### Document segment

===============

One of the things they wanted him to do was look at a bunch of airplanes that had been shot up and they wanted to figure out, how should we arm these planes better so they don’t get shut down so much? He was in a room full of scientists, and most of the scientists were like, “Oh, well, you see where all the bullet holes are? You got to put more armament there.” He said, “That is exactly where you shouldn’t put more armament. You need to put it in all the places you don’t see the bullet holes”.
What he realized was they were looking at the planes that made it back. He was worried about the planes that got shot up so bad. They never came back. They were looking at the survivors, what were essentially success stories. And he was like, “No, you need to be about the people who lost.” I think about that a lot in terms of entrepreneurship, because you’re right. There’s a handful of companies that made a big swing and made a whole lot of money for their investors and now we celebrate them and we celebrate their wealth. We do not talk about the millions of companies that failed. We don’t talk about the millions of companies that succeeded without ever becoming the size of Google. So yes, let’s stay with survivorship bias for a minute.
Alex Hillman: Yeah. I think it’s a really, really interesting and really pervasive problem in a lot of business. The fact that business is this also like kind of public sport in modern times where people spend a lot of time reading about what other businesses are doing and it’s sort of like armchair quarterbacking, right? You think that by watching Sunday football every weekend, that you could be a professional football player and most people who watch football every Sunday, don’t actually think that, but in business, a lot of people do, which is scary!
David Dylan Thomas: Yeah, and I think that what I keep coming back to there as problematic is the glorification of wealth part of it, right? Like when do we consider a business’s success? When it makes money? It’s to the point where, and our, association of business with money, which again is a choice, is so strong that if you put a briefcase in a room where you’re having a meeting, people will act more competitively than if it were a backpack. It is primal how much we associate the idea of business with the idea of money. I think that is going back to that dominant narrative. That’s the thing we celebrate about business, but the thing is, that’s not the only thing, that’s not our only option. I think that as we’re teeing up the conversation of what does ethical capitalism look like? That feels like a key component to me.

===============

### Screenshot grounding data
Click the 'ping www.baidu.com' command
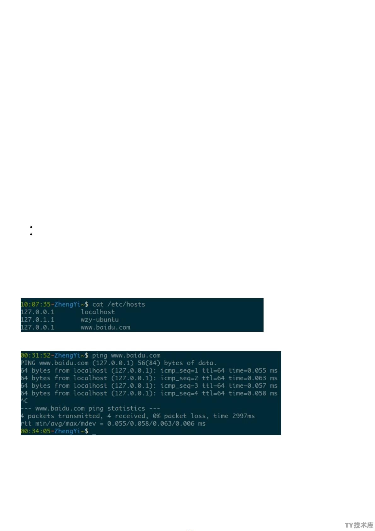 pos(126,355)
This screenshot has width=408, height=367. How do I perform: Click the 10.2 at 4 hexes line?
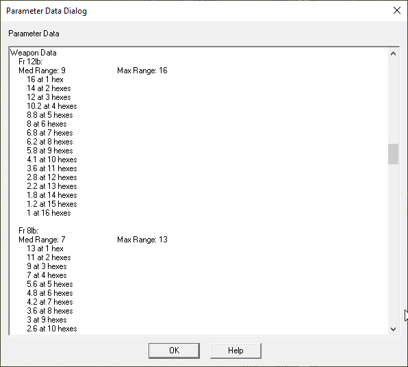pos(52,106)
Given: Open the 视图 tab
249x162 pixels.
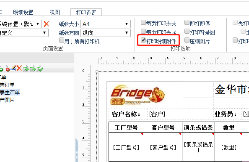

===============

### Requirement
In the conversation transcript, what object placed in a meeting room makes people act more competitively than a backpack would? Answer from the conversation transcript alone, without drawing on the rows.

### Response to this exercise
A briefcase.